Stops the current job immediately.
Marks background_jobs.status = 'failed'.
Does not consume additional attempts_made — the job is terminal after one attempt regardless of the configured max_attempts.

The course-generation processor catches credit-limit BadRequestException from SubscriptionsService.useAiCredit, marks the course failed_insufficient_credits, emits a course_failed socket event, then throws UnrecoverableError. The outer catch handler treats error instanceof UnrecoverableError as terminal — it does NOT take the fail-soft "advance to next step" branch — so no downstream jobs are enqueued.

Daily cleanup cron

QueueHealthService.cleanupStaleJobs() runs at 3:00 AM via @nestjs/schedule's @Cron(CronExpression.EVERY_DAY_AT_3AM):

queue.clean(24h, 1000, 'completed' | 'failed' | 'wait' | 'delayed') per queue.
Belt-and-suspenders for removeOnComplete / removeOnFail count-based rotation, which only fires on new enqueues.
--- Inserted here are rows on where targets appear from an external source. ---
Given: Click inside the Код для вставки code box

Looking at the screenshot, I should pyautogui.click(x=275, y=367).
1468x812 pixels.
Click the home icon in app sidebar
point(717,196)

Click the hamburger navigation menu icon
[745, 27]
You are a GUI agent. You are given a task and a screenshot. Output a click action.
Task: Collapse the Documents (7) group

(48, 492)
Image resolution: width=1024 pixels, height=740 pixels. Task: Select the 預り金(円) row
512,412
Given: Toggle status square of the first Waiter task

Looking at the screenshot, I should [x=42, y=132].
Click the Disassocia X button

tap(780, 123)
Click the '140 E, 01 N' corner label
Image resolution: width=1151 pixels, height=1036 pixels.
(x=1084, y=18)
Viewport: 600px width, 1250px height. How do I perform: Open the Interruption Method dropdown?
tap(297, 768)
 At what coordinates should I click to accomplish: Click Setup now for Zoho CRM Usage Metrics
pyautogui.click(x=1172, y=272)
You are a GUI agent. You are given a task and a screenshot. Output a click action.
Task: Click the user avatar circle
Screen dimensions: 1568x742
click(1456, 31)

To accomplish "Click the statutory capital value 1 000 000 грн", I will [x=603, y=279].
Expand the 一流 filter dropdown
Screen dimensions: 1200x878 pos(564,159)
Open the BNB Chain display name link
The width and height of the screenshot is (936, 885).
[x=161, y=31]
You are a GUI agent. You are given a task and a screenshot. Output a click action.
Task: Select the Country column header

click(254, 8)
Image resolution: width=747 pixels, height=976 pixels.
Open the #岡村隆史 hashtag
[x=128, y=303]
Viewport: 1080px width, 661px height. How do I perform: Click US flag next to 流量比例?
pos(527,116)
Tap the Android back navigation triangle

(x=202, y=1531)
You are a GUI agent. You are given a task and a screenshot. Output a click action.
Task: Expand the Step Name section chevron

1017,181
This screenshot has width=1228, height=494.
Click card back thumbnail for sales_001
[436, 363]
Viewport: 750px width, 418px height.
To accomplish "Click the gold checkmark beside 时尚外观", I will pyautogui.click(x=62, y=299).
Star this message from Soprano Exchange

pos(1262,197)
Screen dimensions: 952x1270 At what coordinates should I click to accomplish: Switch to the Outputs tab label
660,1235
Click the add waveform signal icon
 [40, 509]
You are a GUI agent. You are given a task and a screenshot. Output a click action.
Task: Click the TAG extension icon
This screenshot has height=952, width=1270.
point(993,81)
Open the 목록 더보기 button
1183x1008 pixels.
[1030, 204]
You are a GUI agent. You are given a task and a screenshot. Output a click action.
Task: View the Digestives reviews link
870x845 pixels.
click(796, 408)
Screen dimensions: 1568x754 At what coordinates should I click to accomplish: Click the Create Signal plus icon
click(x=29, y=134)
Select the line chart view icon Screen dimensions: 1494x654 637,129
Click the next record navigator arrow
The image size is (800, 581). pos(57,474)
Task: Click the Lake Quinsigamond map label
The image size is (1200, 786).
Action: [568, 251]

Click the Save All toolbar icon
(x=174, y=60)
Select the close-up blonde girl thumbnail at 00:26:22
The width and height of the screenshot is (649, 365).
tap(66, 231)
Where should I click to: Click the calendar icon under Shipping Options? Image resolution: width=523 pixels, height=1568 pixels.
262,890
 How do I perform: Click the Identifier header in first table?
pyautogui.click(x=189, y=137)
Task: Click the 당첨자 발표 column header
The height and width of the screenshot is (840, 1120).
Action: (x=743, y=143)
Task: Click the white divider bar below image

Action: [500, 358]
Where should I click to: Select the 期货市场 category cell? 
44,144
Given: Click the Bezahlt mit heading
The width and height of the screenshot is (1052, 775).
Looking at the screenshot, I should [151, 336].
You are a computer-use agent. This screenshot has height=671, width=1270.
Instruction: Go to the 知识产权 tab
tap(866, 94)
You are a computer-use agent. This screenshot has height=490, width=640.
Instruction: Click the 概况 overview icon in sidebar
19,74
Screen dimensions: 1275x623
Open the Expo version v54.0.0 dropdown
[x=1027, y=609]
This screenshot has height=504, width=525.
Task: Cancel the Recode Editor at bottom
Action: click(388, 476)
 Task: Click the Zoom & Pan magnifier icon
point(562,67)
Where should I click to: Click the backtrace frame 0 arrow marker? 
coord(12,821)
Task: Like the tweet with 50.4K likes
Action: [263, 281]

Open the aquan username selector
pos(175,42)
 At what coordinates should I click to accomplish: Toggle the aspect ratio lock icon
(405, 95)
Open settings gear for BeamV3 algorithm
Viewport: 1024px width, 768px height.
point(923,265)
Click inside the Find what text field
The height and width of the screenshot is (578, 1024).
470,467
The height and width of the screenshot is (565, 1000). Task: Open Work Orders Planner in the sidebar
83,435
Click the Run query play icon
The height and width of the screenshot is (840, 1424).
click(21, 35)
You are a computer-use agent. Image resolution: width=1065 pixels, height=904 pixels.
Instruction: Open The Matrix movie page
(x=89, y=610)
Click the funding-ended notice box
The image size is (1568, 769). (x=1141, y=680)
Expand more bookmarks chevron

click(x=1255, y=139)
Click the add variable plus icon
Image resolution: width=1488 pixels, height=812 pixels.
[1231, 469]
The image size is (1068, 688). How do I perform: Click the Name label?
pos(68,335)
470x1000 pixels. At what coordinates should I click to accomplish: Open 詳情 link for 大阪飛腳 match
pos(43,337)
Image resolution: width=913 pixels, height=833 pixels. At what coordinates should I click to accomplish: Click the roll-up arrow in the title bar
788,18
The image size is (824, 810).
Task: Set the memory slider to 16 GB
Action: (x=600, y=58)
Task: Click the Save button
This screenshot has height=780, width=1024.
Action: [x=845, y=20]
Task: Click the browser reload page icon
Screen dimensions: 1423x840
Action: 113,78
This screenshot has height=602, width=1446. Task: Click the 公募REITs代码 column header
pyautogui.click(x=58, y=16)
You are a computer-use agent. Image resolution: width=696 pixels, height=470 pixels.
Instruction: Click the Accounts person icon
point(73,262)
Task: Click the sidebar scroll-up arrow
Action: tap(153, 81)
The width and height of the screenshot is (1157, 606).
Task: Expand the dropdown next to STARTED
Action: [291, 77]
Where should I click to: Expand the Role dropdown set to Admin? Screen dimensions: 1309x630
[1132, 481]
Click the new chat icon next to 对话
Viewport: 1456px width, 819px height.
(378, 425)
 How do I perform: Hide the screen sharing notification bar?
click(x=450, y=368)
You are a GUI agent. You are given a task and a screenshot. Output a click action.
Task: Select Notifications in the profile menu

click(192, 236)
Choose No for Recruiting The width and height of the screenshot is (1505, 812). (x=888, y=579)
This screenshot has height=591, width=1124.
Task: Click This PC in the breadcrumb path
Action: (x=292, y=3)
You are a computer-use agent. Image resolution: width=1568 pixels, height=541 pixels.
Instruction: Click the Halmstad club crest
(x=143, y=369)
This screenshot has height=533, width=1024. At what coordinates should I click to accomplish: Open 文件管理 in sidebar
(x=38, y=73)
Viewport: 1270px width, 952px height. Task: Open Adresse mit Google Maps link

An idle-but-stale queue can otherwise hold a tail of jobs indefinitely.
Idempotent: queue.clean is atomic, so duplicate runs across replicas (when the cron fires on multiple instances) just no-op.
Audit history in Postgres background_jobs is untouched — only Redis state.

Requires ScheduleModule.forRoot() in AppModule.imports.

Course-generation processor (FEAT-84)

The course_generation_queue runs a self-chaining pipeline:

outline → module_lessons (per module, batched) → module_exam (per module)
       → … → final_exam → mastery_analysis (terminal)

Processor decorator:

@Processor(JobQueueName.COURSE_GENERATION, {
  concurrency: COURSE_GEN_CONCURRENCY,
  limiter: { max: 1, duration: COURSE_GEN_LIMITER_MS },
})

COURSE_GEN_CONCURRENCY (default 2) — different courses can advance in parallel; each course's own chain stays sequential because each step self-enqueues its successor.
COURSE_GEN_LIMITER_MS (default 2000) — spaces back-to-back Gemini calls. Tune up if the Gemini tier's RPM limit changes.

Idempotency keys for every step (outline:${courseId}, module_lessons:${moduleId}, module_exam:${moduleId}, final_exam:${courseId}, mastery_analysis:${courseId}) prevent duplicates.

Full feature docs: 84-ai-course-generation.

Notes

Feature flags: Queue-backed features can be gated later using FEAT-35. The queue infrastructure should be enabled in deployed environments only when Redis is configured.
Dependencies: Redis, BullMQ, NestJS backend, Prisma, appLogger, NotificationsService, and MailService.
Migration dependency: Add background_jobs through a new migration following the migration convention.
Notification dependency: FEAT-40 assumes notification creation is triggered by the queue processor. FEAT-33 provides that queue layer.
No frontend dashboard in scope: Admin monitoring UI and Bull Board are future work.
#278 — frontend processing resilience (slim hardening, implemented): GET /jobs/:id is admin-only, so end-user document flows surface progress via documents.processing_status, never job internals. The reported "stuck / loading forever" did not reproduce on preview (upload, jobs, and the AI-tool path were healthy); this change is latency-neutral defensive hardening of the failure/slow path only — the happy path is unchanged. Two pieces: (1) the My Documents upload poll (my-documents-page.tsx) tracks each uploaded id to a terminal outcome instead of thumbnail-only/30s — success = present + completed-with-thumbnail; failure = the id drops out of GET /documents/mine. Note findByUploaderId filters processing_status: { not: 'failed' }, so a failed upload is excluded from the list rather than returned with a failed status — the poll detects the drop-out, stops polling it, and shows a one-time "couldn't be processed" notice (so a failed id never lingers to the deadline and mis-fires the "still processing" toast). Anything still genuinely processing past a 90s threshold emits the one-time "still processing" notice. (2) AI-tool calls (useAiTool) carry a 45s client-side AbortController timeout so a hung request surfaces a retryable error instead of an indefinite spinner — see the FEAT-60 note.
No placeholder jobs/data: Do not seed fake jobs. Tests should create and clean up their own records.
Known limitation: OCR, AI provider, and search-index implementations are not owned by FEAT-33. FEAT-33 provides queue infrastructure and integration contracts.
Build gate: Run pnpm build before PR as required by docs/AGENTS.md.